Lines from the one containing "1456x819 pixels. How" through the last line of the data are to be returned exactly, both ends included, minus any pictures.

#### THE RECORDS
☆ ☆ ☆ ☆ ☆

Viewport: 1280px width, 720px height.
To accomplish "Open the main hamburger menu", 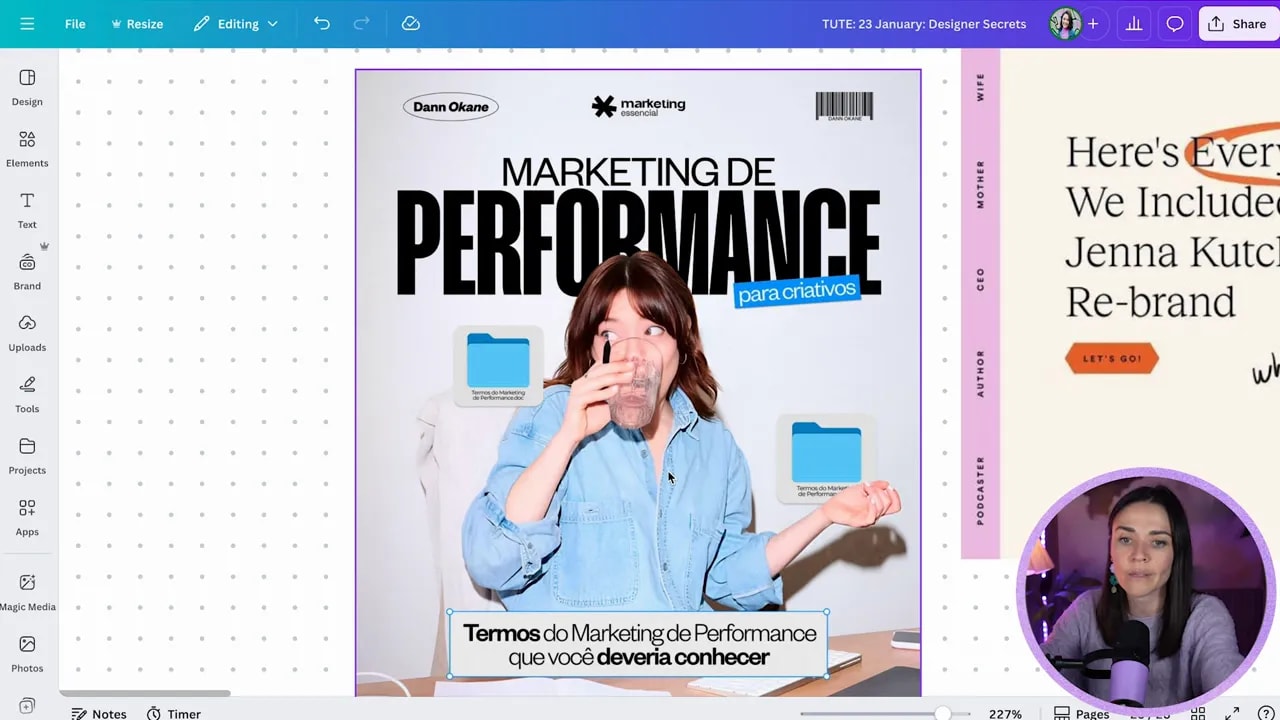I will [x=26, y=23].
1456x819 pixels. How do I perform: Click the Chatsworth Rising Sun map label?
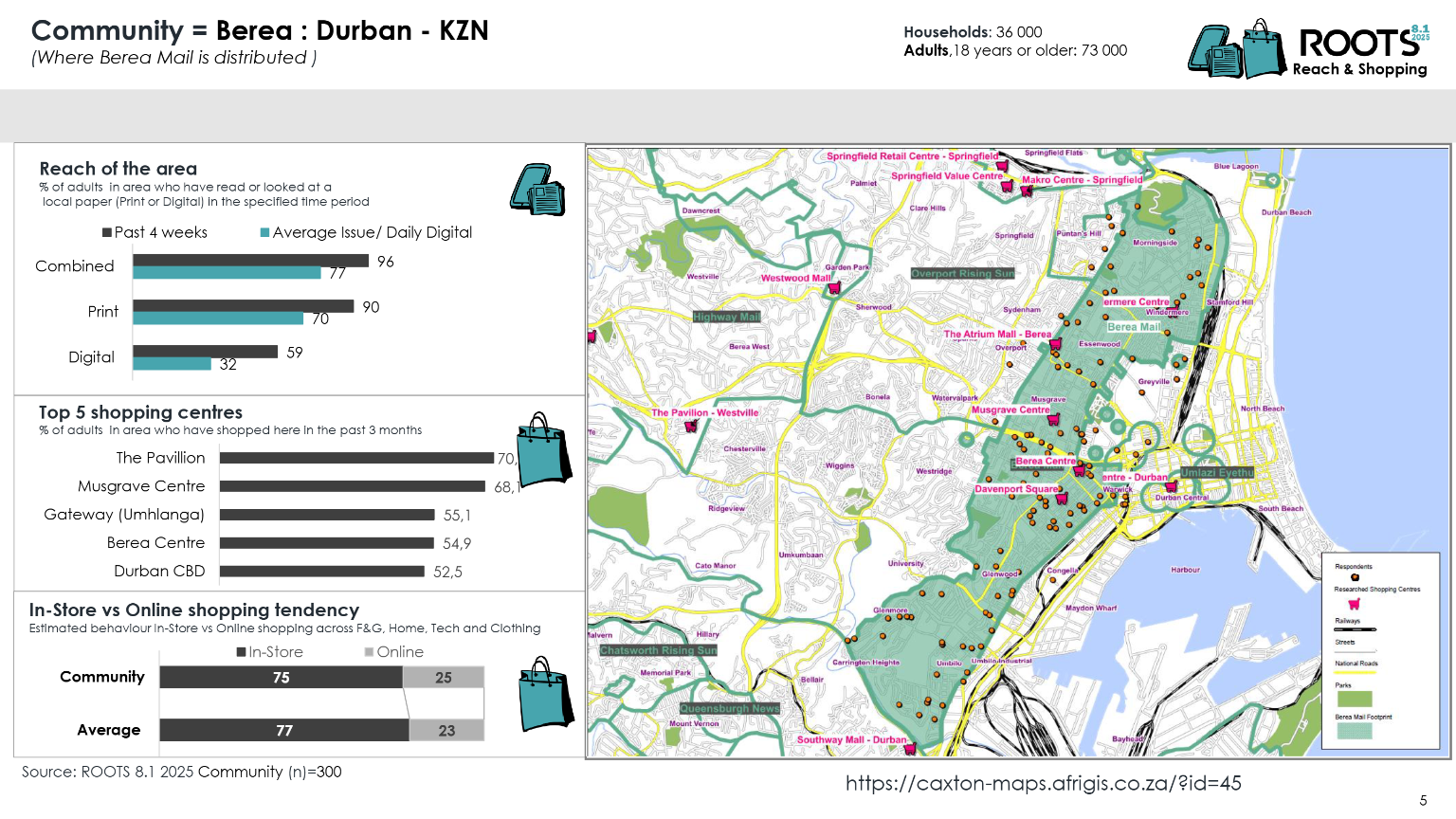pos(658,650)

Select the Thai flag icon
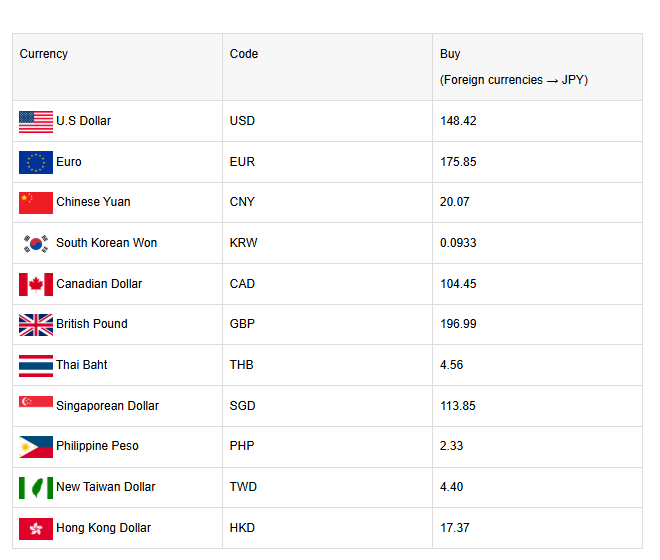(35, 365)
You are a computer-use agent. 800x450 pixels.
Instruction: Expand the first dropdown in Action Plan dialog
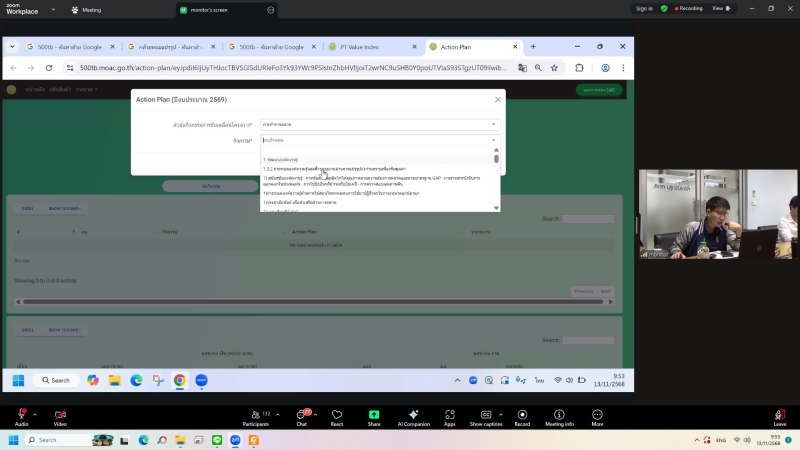click(379, 124)
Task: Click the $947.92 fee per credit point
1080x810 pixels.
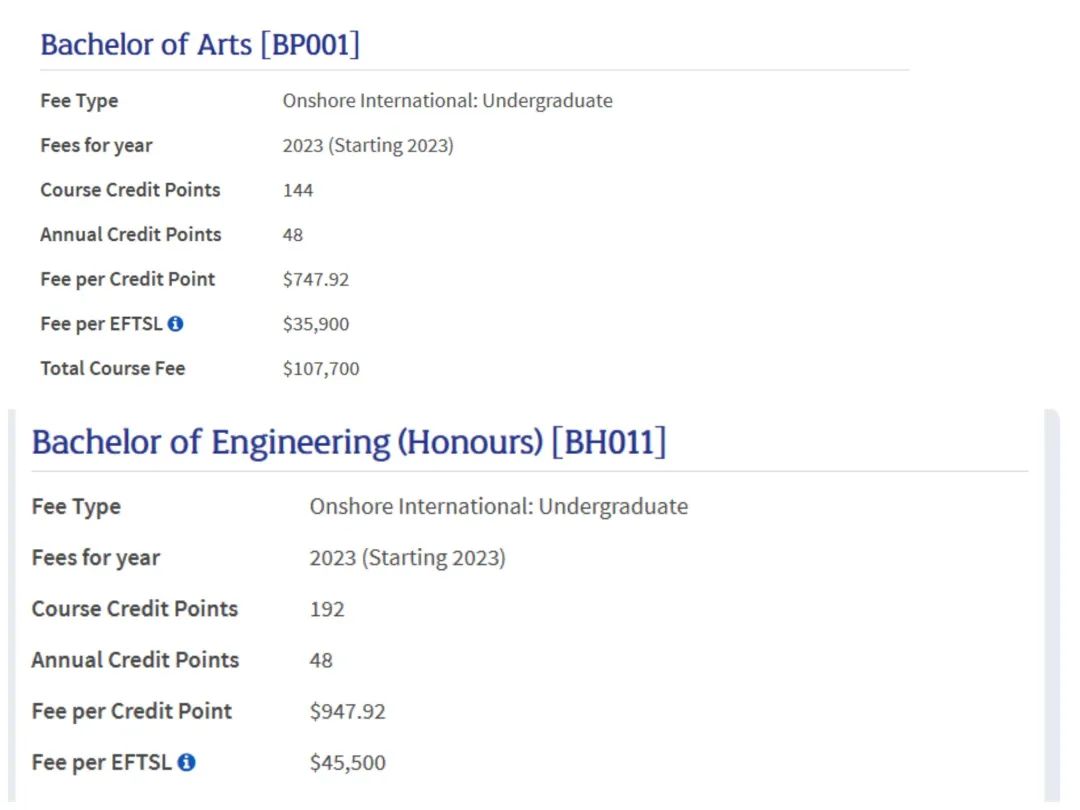Action: tap(347, 712)
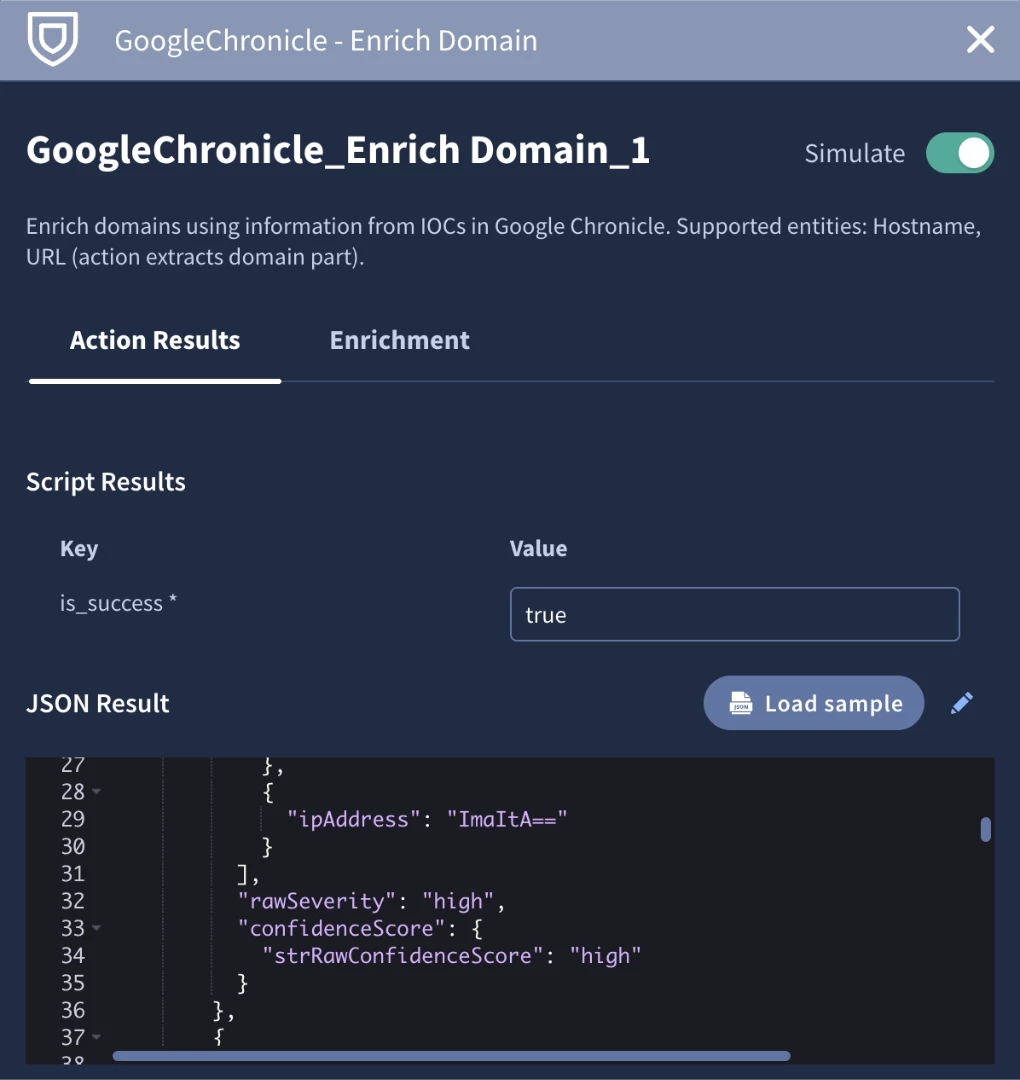Screen dimensions: 1020x1080
Task: Click the rawSeverity line in the JSON editor
Action: 370,901
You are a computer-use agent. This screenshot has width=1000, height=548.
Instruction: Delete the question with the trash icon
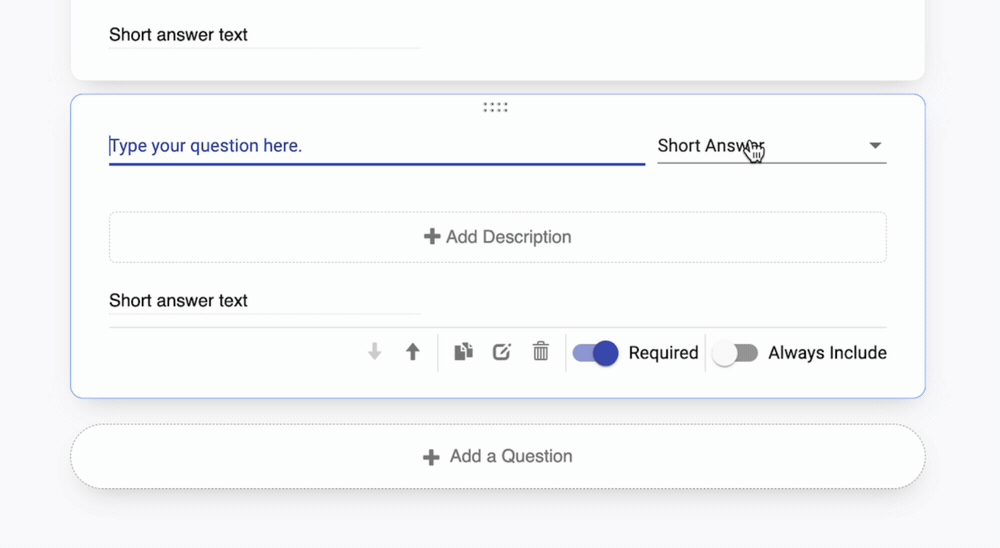(x=541, y=352)
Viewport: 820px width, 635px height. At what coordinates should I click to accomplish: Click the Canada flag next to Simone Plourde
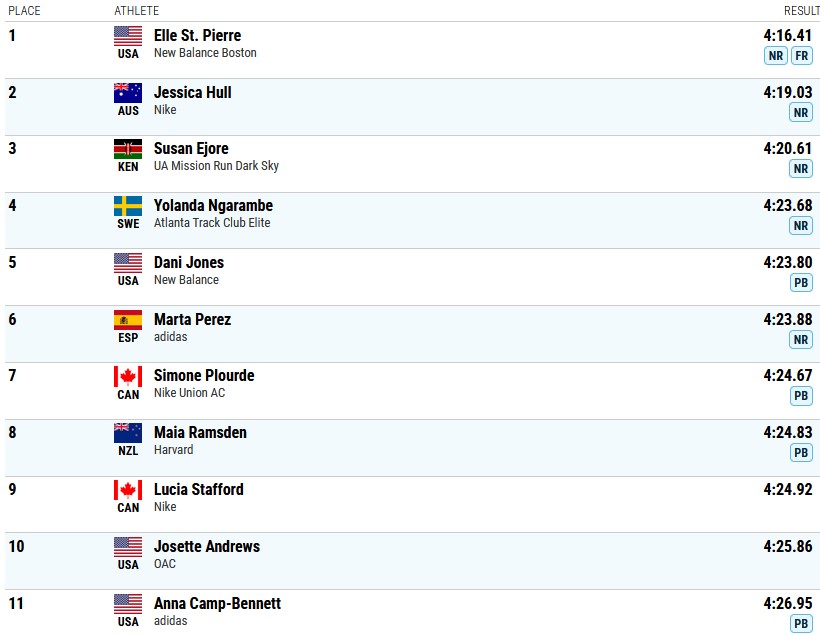click(128, 376)
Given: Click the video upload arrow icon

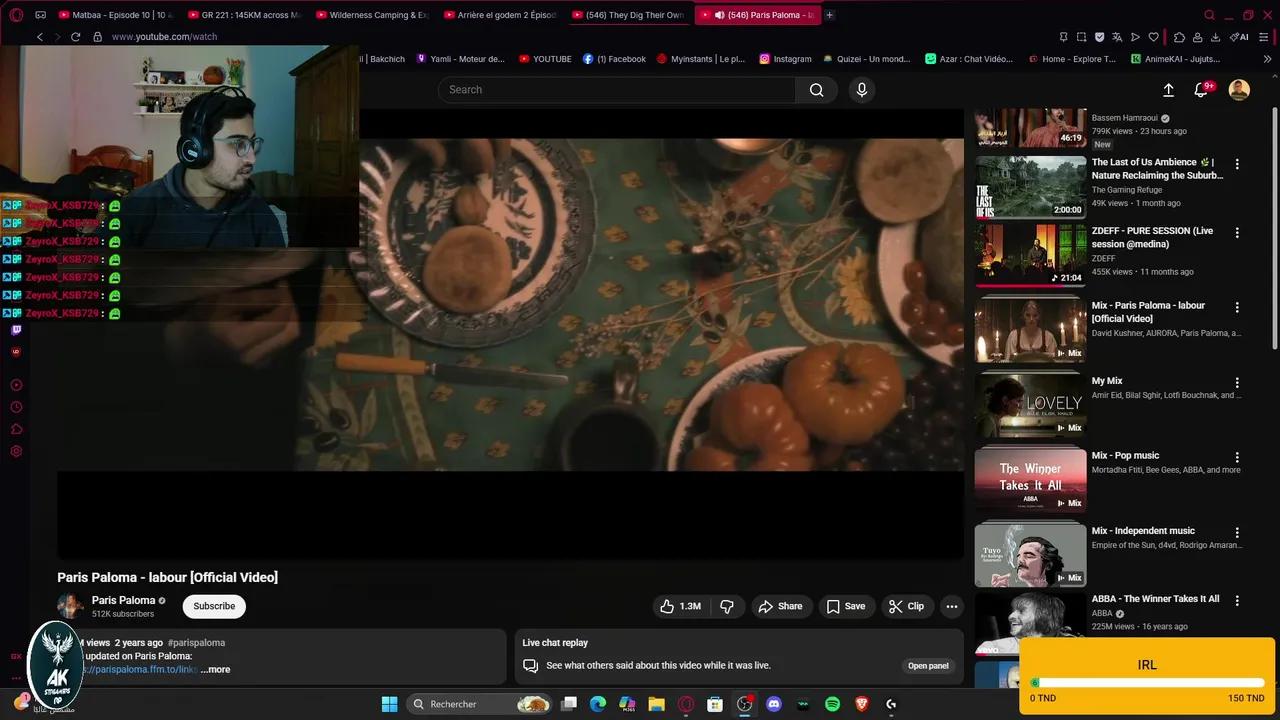Looking at the screenshot, I should [1168, 90].
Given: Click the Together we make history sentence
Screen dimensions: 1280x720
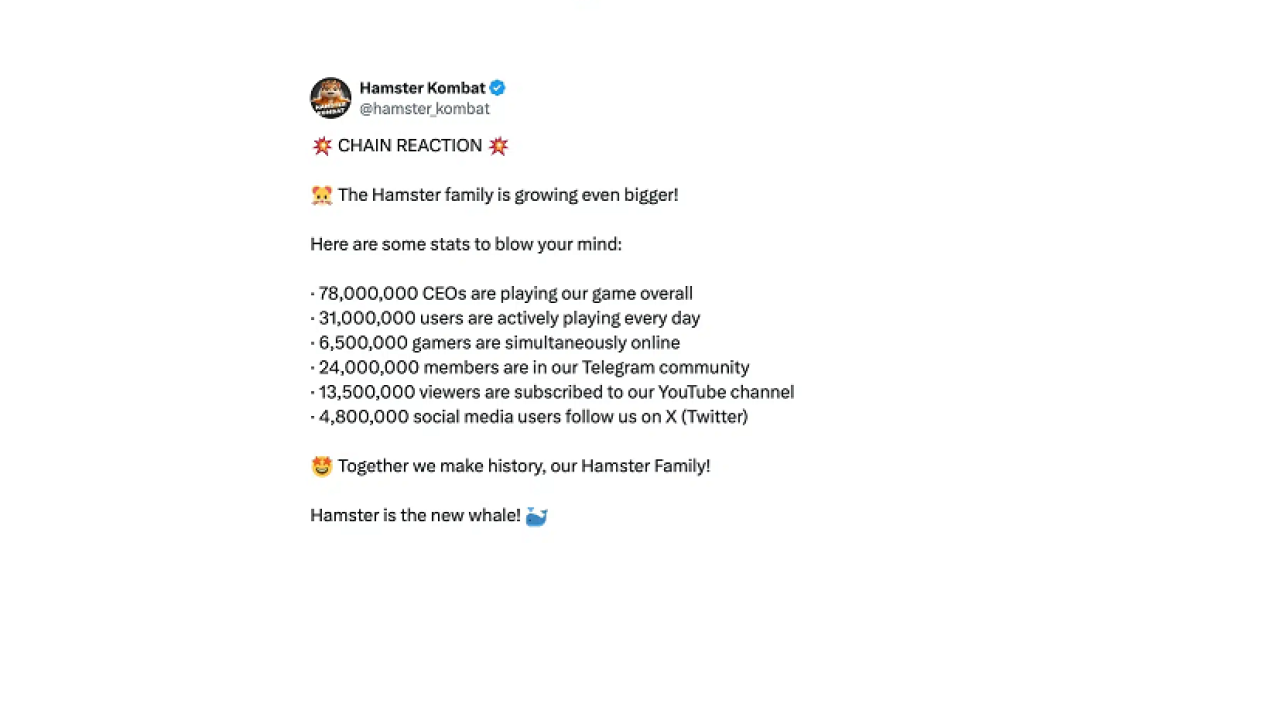Looking at the screenshot, I should point(524,466).
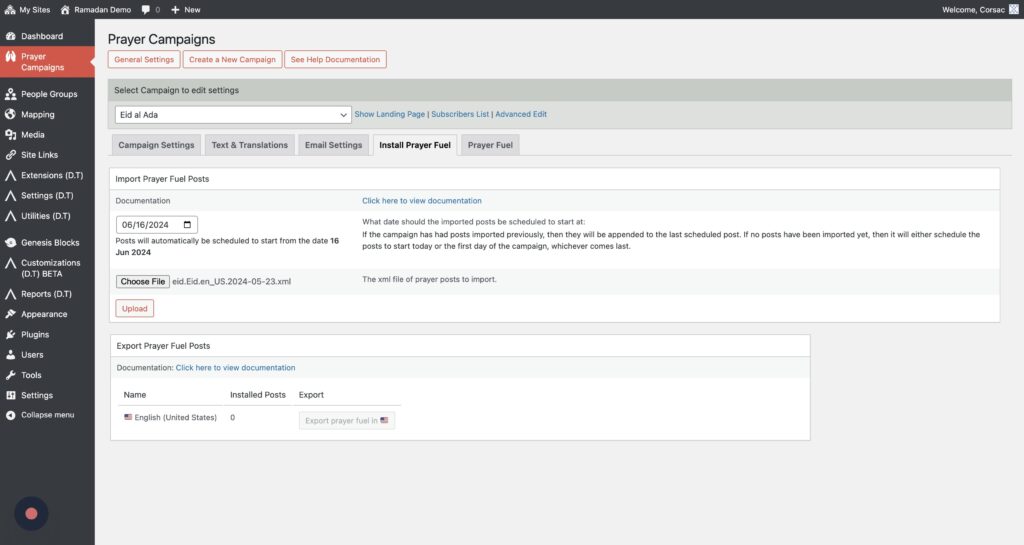This screenshot has height=545, width=1024.
Task: Click the Tools wrench icon
Action: 10,375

☆ ☆ ☆ ☆ ☆

#### RESULT FOR THIS EXERCISE
1456x819 pixels. How do I perform: Click the Chatsworth Rising Sun map label?
pos(658,650)

Select the Thai flag icon
(35, 365)
You are a computer-use agent. 800x450 pixels.
Instruction: Expand the first dropdown in Action Plan dialog
click(379, 124)
Task: Click the $947.92 fee per credit point
1080x810 pixels.
Action: tap(347, 712)
Screen dimensions: 1020x1080
Task: Click the rawSeverity line in the JSON editor
Action: 370,901
You are a computer-use agent. This screenshot has width=1000, height=548.
Instruction: Delete the question with the trash icon
(x=541, y=352)
Viewport: 820px width, 635px height. At what coordinates should I click to accomplish: Click the Canada flag next to Simone Plourde
click(128, 376)
Given: Click the video upload arrow icon

Looking at the screenshot, I should [1168, 90].
Given: Click the Together we make history sentence
Screen dimensions: 1280x720
Looking at the screenshot, I should point(524,466).
This screenshot has height=545, width=1024.
Task: Click the Tools wrench icon
Action: 10,375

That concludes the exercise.